**GIVEN REQUEST:** Reproduce verbatim the lines of the material from the line containing "295x218 pixels." up to and including the final line of the material.

**AVAILABLE DATA:**
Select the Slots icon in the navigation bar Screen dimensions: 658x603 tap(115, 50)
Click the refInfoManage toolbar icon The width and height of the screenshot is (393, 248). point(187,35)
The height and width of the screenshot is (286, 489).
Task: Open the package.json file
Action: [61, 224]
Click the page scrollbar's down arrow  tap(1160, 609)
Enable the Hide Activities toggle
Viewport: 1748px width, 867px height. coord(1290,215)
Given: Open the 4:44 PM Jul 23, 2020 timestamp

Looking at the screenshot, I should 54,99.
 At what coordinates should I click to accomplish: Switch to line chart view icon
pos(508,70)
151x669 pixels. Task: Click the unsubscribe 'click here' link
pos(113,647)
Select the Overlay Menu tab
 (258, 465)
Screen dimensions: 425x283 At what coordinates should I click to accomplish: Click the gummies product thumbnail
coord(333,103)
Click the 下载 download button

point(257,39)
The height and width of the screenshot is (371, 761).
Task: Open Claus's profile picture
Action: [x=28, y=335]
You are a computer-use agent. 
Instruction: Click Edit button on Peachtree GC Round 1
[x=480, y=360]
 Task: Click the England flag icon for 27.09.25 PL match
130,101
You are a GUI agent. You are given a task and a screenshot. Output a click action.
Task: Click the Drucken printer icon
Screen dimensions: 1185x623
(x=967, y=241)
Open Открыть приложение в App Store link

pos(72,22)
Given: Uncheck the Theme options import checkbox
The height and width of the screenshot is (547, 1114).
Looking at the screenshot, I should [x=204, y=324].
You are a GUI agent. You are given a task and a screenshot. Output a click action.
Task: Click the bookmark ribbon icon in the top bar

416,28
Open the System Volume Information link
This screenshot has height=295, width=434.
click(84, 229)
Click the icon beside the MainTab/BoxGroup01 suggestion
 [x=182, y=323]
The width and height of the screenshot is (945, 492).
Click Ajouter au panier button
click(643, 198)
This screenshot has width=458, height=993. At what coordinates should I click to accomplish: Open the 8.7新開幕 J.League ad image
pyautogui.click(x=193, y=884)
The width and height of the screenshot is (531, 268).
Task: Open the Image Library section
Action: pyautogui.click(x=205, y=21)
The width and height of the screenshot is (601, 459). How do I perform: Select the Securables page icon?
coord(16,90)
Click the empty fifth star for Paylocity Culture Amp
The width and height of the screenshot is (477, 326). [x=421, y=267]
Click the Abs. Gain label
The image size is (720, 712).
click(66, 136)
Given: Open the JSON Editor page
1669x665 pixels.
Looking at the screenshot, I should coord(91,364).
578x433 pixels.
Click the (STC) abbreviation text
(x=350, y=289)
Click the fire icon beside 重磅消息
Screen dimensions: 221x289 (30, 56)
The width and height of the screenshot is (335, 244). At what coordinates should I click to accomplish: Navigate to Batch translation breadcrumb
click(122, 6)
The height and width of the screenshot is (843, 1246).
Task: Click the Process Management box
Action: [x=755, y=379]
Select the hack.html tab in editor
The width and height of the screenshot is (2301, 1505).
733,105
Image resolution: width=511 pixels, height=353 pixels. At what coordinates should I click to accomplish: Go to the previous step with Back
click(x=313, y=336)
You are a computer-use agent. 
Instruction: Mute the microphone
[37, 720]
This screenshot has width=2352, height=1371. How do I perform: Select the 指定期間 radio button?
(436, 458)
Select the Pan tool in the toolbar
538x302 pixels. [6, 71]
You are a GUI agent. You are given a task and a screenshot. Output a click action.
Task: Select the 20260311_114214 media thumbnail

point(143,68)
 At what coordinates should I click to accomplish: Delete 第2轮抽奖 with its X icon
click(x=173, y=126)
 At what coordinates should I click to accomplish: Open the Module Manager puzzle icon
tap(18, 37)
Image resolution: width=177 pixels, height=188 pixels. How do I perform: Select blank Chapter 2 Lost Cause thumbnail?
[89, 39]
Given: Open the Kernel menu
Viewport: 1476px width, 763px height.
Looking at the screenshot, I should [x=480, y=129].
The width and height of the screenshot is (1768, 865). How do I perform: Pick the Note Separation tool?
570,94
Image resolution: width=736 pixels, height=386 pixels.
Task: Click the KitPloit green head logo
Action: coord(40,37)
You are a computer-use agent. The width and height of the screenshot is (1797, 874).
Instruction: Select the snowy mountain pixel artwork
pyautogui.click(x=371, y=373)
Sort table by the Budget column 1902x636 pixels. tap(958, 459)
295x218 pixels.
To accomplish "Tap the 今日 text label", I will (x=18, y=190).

**THE SOLUTION:**
295x218 pixels.
To accomplish "Tap the 今日 text label", I will (x=18, y=190).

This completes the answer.